**STORED RECORDS:**
---*---
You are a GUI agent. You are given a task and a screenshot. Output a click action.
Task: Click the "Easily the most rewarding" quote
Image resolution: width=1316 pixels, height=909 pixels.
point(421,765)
---*---
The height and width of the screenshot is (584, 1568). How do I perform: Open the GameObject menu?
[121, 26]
---*---
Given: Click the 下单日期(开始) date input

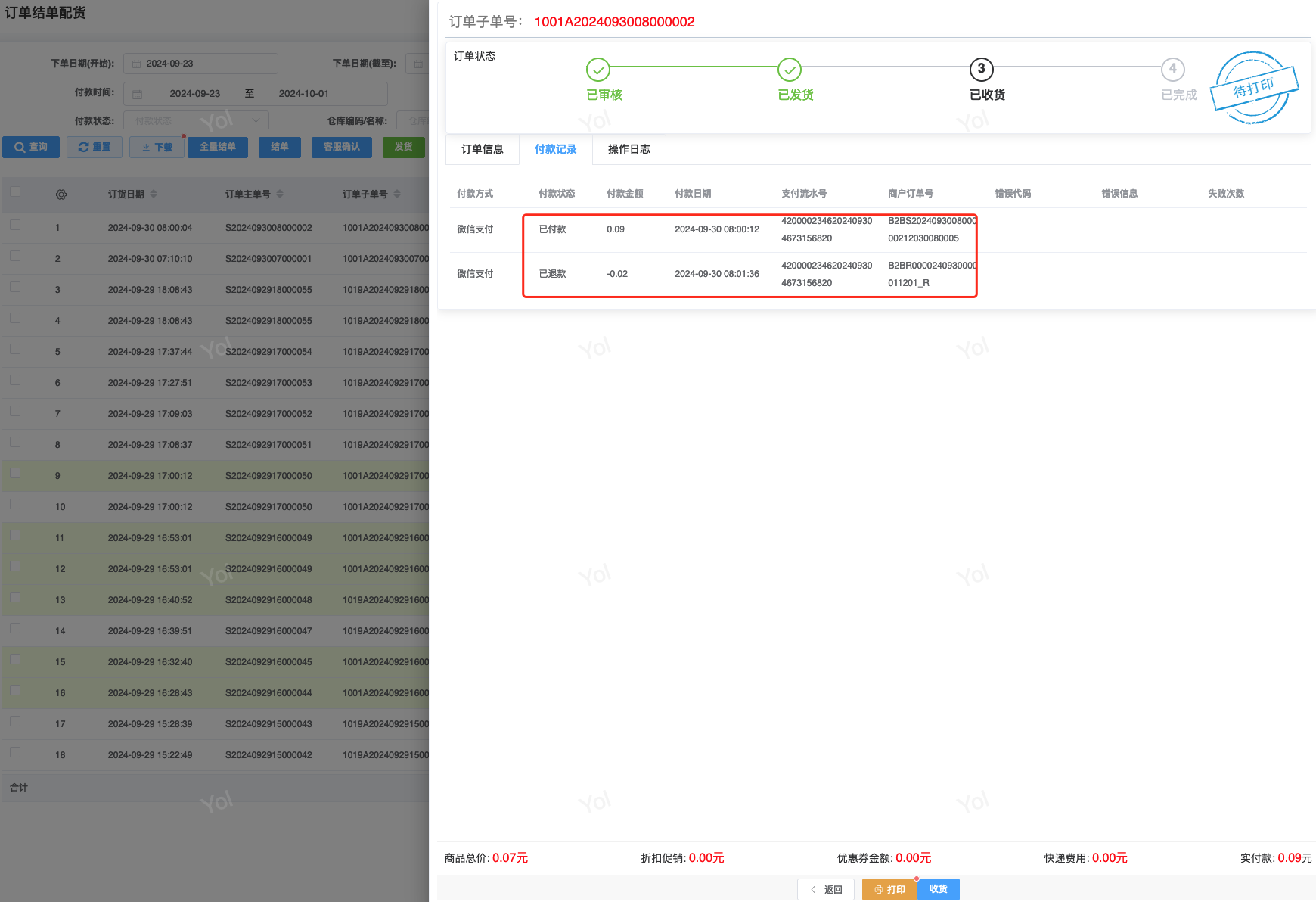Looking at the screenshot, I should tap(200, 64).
---*---
**GIVEN INSTRUCTION:** Rewrite the entry text from the line containing "You are a GUI" through the line containing "point(421,765)", both included, as a JSON list of strings with one string per line. Leave out any blank lines.

**TASK OUTPUT:**
[
  "You are a GUI agent. You are given a task and a screenshot. Output a click action.",
  "Task: Click the \"Easily the most rewarding\" quote",
  "Image resolution: width=1316 pixels, height=909 pixels.",
  "point(421,765)"
]